Latest files
| File | Description |
|---|---|
|
Download:
sentences
Date: Jan 11th, 2009
Size: 21.4 MB
|
Fields: "id"; "lang"; "text" Contains all the sentences. Each sentence is associated to a unique id and a language code ( ISO 639-3 ). |
|
Download:
links
Date: Jan 11th, 2009
Size: 7.9 MB
|
Fields: "sentence_id"; "translation_id" Contains the links between the sentences. "1";"77" means that sentence nº77 is the translation of sentence nº1. The reciprocal link is also present. In other words, you will also have a line that say "77";"1". |
|
Download:
romaji
Date: Nov 6th, 2009
Size: 9 MB
|
Fields: "sentence_id"; "text" Contains the romaji for Japanese sentences. Note that the romaji has been automatically generated and is not always reliable. |
|
Download:
jpn_indices
Date: Jan 11th, 2009
Size: 17.7 MB
|
Fields: "sentence_id"; "meaning_id", "text" Contains the equivalent of the "B lines" in the file of the Tanaka Corpus distributed by Jim Breen (cf. Current format, on this page ). Each entry is associated to a pair of Japanese/English sentences. sentence_id refers to the id of the Japanese sentence. meaning_id refers to the id of the English sentence. |
General information about the files
The data is provided in CSV files, encoded in UTF-8 without BOM. Fields are terminated by a semi-colon and enclosed by double quotes.

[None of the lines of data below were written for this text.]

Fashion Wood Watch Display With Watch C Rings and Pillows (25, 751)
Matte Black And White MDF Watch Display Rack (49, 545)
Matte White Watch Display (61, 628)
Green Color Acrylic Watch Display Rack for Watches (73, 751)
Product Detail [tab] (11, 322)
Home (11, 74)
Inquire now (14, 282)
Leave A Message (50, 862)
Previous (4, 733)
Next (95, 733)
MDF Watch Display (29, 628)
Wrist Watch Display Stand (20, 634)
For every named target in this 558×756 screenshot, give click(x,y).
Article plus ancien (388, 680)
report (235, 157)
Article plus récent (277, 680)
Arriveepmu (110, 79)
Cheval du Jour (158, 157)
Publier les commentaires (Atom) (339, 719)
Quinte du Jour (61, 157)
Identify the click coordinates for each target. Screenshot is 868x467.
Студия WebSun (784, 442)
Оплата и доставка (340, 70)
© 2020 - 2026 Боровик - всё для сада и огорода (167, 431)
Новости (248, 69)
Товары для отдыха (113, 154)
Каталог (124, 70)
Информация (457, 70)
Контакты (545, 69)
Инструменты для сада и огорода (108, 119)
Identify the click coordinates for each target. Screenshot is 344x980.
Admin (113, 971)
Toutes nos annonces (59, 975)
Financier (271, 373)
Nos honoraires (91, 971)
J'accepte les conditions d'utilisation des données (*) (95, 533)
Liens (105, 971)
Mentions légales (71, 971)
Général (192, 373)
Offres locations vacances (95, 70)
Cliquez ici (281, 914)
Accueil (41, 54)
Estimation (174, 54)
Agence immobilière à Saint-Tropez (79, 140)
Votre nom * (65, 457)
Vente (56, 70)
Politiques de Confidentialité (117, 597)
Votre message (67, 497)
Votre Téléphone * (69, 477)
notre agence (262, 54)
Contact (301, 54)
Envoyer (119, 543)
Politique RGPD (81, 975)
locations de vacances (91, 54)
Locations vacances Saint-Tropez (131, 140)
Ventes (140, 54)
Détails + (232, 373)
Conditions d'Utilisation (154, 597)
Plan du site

Most of the Japanese and English sentences are from the Tanaka Corpus , which belongs to the public domain. In other words, most of the sentences in Tatoeba are from there. Note that this corpus will now be maintained from Tatoeba, so you will find the most up-to-date data here.
Some of the sentences are anoted with brackets and Trang was too lazy to strip them off. In case you wonder, they were used to indicate the correspondance of words between a sentence and its translations. For instance I am {happy}{1} and Je suis {content}{1}. The brackets here indicate that happy and content mean the same thing.